Home People Publications

Refereed International Journal Publications

Peak-Memory-aware Partitioning and Scheduling for Multi-tenant DNN Model Inference [abstract] (ScienceDirect)
Jaeho Lee, Ju Min Lee, Haeeun Jeong, Hyunho Kwon, Youngsok Kim, Yongjun Park, and Hanjun Kim
Journal of Systems Architecture, January 2026.
IF=4.1, Q1 (JCR 2025)

As Deep Neural Networks (DNNs) are widely used in various applications, multiple DNN inference models start to run on a single GPU. The simultaneous execution of multiple DNN models can overwhelm the GPU memory with increasing model size, leading to unexpected out-of-memory (OOM) errors.
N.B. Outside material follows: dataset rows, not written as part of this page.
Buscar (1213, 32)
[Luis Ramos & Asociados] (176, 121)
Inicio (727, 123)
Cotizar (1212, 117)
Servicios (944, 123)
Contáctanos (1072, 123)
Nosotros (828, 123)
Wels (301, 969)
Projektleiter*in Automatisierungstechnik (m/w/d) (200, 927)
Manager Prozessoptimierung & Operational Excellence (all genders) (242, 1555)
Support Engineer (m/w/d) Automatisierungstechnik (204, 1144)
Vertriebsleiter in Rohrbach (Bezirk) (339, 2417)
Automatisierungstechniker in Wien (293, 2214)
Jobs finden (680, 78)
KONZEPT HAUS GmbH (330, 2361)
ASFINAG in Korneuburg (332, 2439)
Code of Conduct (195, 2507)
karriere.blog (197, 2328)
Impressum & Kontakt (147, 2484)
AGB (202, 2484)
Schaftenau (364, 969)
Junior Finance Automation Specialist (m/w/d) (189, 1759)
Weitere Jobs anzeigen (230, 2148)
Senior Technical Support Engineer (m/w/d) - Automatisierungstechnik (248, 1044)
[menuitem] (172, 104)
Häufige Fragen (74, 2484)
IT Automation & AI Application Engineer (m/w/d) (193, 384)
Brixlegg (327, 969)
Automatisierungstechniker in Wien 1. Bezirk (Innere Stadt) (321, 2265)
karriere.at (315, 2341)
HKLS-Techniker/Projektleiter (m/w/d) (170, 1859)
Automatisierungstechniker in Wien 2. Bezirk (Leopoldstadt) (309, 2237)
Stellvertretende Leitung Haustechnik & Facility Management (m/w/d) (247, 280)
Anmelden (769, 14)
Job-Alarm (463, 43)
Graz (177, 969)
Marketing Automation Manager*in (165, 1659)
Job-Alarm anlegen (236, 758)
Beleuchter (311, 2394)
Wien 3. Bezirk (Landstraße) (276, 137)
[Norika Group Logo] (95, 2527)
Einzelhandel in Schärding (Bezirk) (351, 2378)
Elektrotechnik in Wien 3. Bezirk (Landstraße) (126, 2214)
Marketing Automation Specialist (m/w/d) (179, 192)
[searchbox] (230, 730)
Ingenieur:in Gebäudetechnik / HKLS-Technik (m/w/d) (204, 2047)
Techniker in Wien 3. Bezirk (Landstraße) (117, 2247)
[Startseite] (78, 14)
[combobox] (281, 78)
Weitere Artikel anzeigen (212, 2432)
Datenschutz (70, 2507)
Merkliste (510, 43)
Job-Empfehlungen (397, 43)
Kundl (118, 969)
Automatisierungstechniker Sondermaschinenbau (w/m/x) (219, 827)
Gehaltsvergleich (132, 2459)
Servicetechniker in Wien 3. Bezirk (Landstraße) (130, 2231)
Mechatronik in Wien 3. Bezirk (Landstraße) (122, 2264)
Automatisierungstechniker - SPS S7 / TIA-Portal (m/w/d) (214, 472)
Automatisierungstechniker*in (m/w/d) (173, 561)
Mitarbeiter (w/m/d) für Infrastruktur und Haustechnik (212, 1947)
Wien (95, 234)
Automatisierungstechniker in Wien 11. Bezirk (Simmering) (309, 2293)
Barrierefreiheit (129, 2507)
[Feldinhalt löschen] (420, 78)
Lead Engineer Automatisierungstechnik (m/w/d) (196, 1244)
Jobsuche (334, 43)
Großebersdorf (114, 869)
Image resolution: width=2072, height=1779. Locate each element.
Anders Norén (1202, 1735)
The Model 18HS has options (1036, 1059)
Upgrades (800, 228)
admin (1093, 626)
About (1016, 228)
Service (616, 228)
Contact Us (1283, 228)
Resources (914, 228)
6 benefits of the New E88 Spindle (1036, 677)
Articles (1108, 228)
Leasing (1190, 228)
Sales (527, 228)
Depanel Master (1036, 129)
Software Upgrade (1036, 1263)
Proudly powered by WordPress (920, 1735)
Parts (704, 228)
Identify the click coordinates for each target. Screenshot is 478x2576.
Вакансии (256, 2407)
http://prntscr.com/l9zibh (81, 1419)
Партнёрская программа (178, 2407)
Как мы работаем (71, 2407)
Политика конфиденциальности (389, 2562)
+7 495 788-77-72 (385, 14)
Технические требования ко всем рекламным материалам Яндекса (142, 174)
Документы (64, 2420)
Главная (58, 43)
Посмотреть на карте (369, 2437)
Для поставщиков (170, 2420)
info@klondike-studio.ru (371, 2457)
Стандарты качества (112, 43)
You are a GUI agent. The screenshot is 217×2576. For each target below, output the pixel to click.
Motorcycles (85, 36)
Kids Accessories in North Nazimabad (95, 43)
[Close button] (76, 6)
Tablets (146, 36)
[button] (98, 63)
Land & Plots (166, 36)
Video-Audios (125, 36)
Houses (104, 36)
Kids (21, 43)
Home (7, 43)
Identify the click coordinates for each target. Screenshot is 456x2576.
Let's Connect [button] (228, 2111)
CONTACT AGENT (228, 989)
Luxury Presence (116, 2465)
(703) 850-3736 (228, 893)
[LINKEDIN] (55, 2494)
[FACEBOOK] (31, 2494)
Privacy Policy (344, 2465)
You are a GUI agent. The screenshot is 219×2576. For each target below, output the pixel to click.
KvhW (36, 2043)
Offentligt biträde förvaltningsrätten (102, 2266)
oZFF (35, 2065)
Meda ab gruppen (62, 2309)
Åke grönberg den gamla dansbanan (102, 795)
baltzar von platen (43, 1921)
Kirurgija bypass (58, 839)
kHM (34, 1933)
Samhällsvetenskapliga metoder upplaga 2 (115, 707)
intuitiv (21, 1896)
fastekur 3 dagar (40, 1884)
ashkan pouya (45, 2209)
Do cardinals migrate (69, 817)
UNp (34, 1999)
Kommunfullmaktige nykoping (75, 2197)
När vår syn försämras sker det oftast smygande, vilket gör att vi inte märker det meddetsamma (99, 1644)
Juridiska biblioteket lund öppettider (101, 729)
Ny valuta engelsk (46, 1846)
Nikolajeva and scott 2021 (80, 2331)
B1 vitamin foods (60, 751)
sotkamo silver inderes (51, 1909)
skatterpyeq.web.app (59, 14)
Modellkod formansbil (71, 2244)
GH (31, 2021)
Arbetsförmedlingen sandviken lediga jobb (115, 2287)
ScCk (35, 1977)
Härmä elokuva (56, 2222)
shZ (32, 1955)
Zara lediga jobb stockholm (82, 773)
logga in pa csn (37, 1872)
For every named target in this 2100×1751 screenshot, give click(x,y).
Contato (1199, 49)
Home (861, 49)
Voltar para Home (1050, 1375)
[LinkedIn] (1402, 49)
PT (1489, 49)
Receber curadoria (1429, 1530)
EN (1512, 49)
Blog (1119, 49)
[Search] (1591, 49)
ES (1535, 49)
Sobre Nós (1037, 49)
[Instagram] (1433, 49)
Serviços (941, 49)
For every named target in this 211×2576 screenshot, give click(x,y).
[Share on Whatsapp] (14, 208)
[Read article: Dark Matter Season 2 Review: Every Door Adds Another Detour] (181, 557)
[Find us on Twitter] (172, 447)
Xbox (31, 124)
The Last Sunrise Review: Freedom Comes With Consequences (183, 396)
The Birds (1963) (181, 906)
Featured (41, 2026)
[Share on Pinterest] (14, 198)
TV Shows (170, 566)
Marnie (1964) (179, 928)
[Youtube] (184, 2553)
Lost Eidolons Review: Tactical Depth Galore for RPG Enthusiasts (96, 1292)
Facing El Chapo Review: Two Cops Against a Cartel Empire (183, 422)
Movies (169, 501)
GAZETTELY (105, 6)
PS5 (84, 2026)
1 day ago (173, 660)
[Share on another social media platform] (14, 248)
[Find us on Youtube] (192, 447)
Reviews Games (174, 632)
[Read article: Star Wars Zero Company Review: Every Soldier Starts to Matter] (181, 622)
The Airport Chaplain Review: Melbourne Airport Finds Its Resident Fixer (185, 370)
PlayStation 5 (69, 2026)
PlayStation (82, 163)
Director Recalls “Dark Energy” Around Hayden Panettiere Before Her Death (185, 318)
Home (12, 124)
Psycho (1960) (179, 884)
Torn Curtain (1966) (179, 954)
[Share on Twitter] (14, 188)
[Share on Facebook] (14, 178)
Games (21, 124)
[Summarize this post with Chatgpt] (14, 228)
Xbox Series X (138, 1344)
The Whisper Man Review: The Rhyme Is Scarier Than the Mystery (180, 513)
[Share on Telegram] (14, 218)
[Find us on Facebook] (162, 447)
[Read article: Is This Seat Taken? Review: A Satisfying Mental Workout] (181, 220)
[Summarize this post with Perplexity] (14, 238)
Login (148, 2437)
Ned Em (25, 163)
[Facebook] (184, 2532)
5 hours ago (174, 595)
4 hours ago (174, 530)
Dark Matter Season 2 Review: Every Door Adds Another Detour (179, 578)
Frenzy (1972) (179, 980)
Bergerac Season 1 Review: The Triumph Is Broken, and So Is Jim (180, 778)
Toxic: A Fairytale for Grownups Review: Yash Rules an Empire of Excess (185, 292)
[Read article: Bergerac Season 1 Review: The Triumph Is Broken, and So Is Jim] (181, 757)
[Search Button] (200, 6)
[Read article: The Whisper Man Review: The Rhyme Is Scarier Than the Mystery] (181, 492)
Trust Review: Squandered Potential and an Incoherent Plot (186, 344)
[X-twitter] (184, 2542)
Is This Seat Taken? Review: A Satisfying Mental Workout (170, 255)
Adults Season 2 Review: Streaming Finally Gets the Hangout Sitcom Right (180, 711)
To avoid OOM errors, existing systems schedule models at either the model-level or layer-level granularity. However, the model-level scheduling schemes inefficiently utilize memory spaces because they preallocate memory based on the model's peak memory demand, and the layer-level scheduling schemes suffer from high scheduling overhead due to fine-grained scheduling units. This work proposes a new peak-memory-aware DNN model partitioning compiler and scheduler, Quilt. The Quilt compiler partitions a DNN model into multiple tasks based on their peak memory usage, and the Quilt scheduler orchestrates the tasks of multiple models without the OOM errors. Additionally, the compiler generates a memory pool for tensors shared between partitioned tasks, reducing CPU-GPU communication overhead during consecutive task execution. Compared to the model-level and layer-level scheduling schemes, Quilt reduces overall latency by 25.4% and 37.7%, respectively, while preventing the OOM errors. Moreover, Quilt achieves up to 10.8% faster inference latency than the state-of-the-art Triton inference server for 6 DNN models.